EXERCISE: What is needed is an exact copy of the lines in the listing below, from the one with "Task: Open the 20/trang page size dropdown" up to and including the one with "Viewport: 1568px width, 774px height.", with no other lines.

(INPUT MATERIAL begins)

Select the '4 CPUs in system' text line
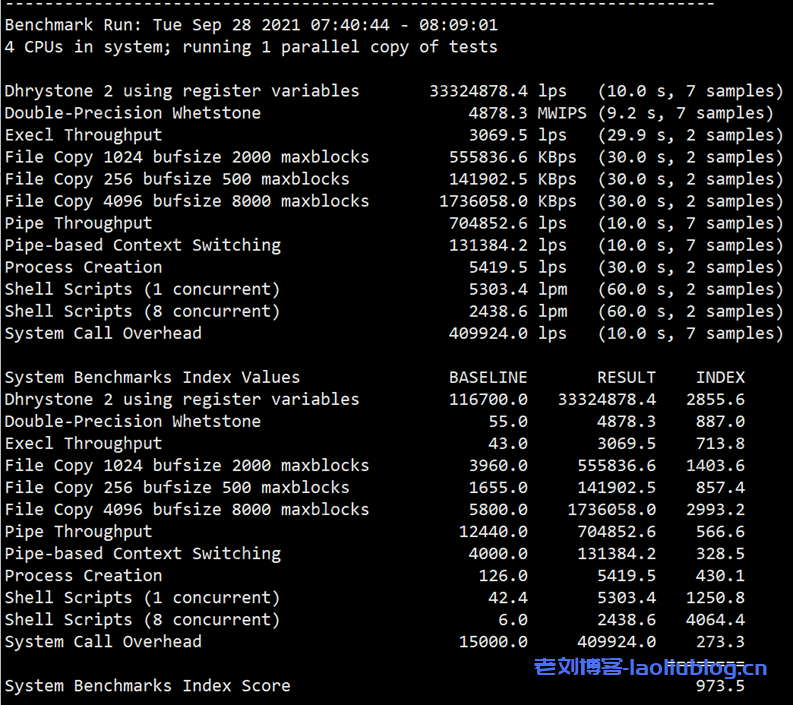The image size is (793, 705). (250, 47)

(INPUT MATERIAL ends)
(INPUT MATERIAL begins)

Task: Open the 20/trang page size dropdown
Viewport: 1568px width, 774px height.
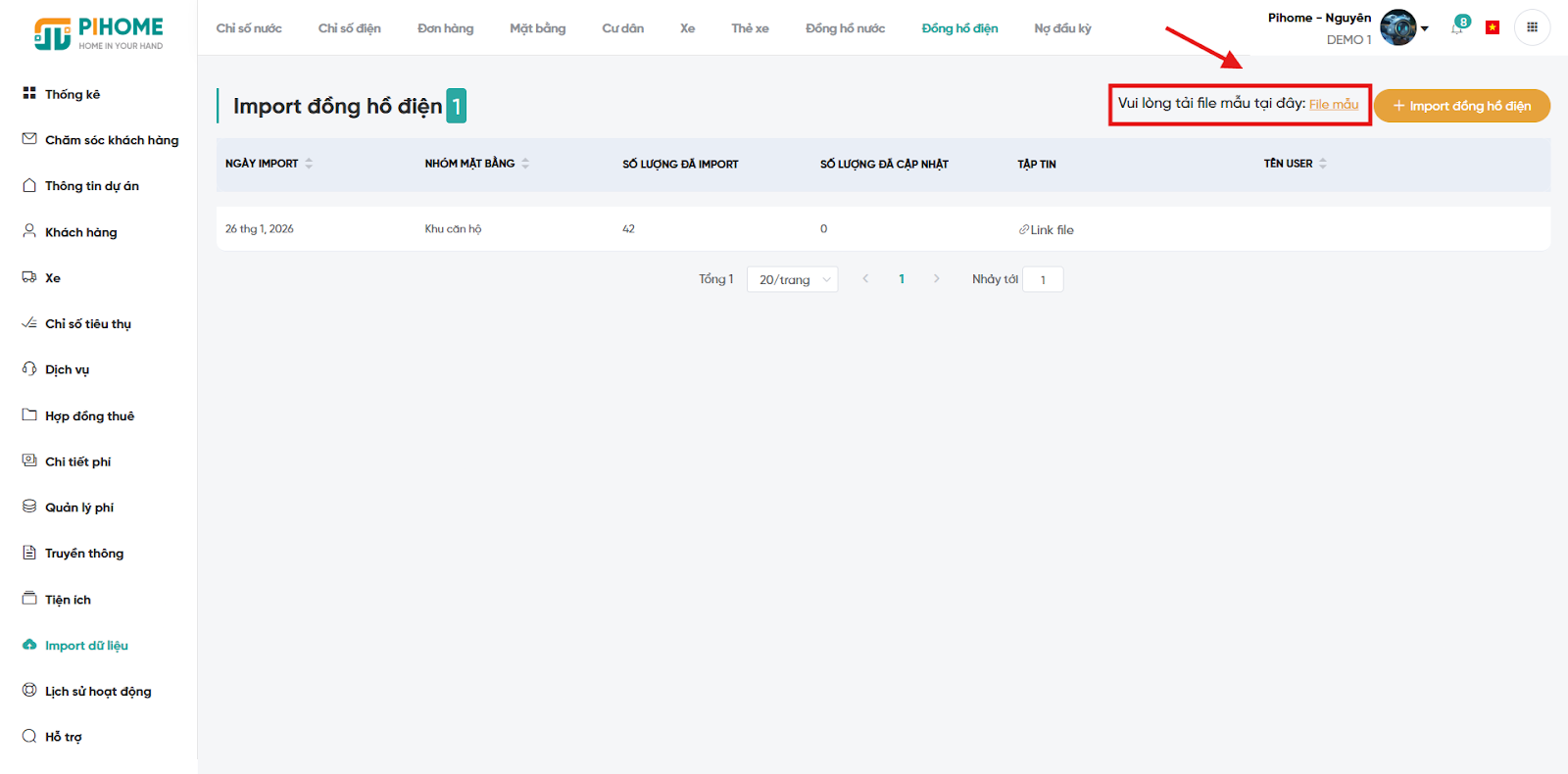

(INPUT MATERIAL ends)
(INPUT MATERIAL begins)

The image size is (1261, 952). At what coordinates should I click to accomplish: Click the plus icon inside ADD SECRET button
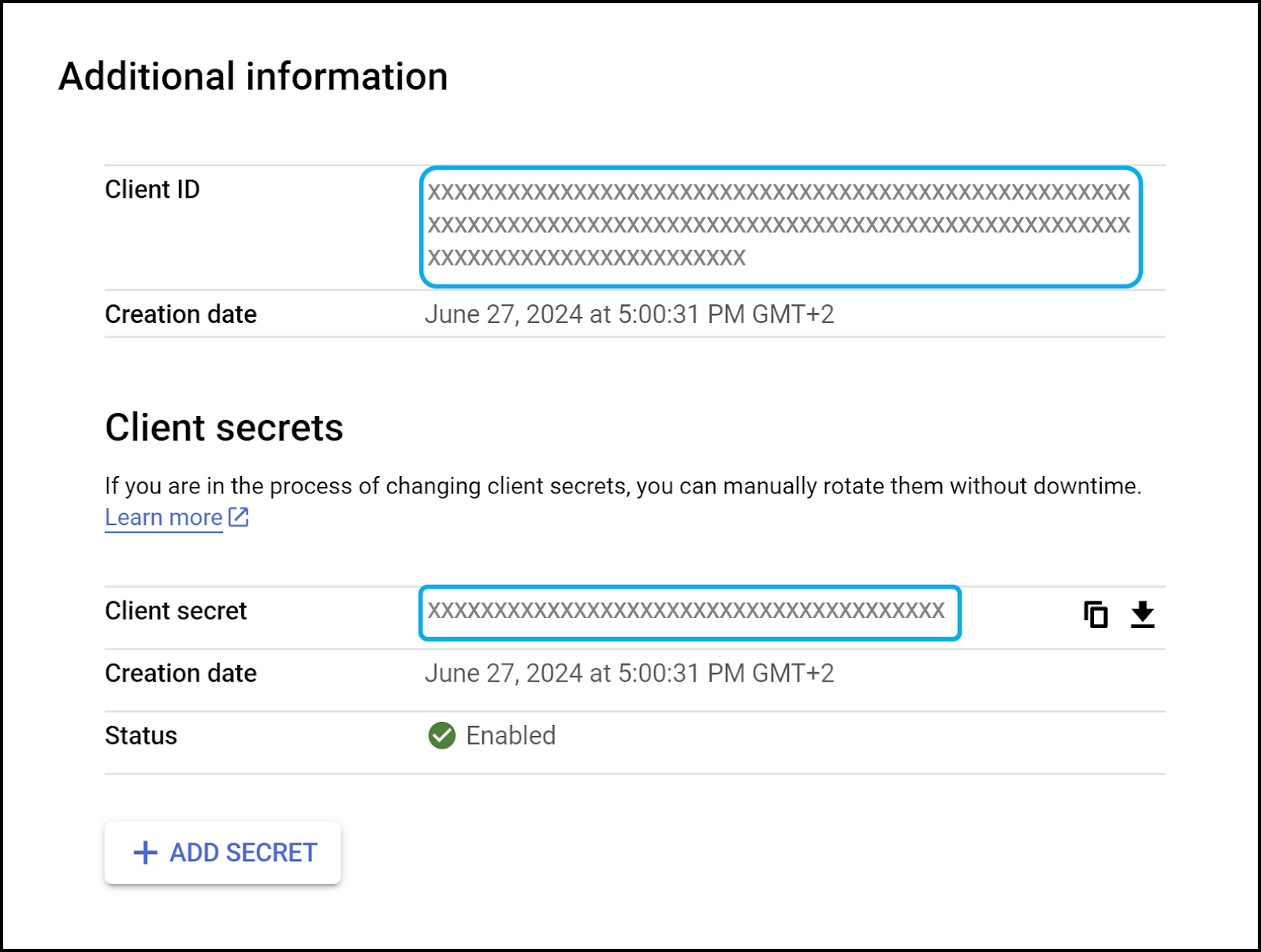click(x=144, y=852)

(INPUT MATERIAL ends)

WRITTEN ANSWER:
Task: Open the 20/trang page size dropdown
Viewport: 1568px width, 774px height.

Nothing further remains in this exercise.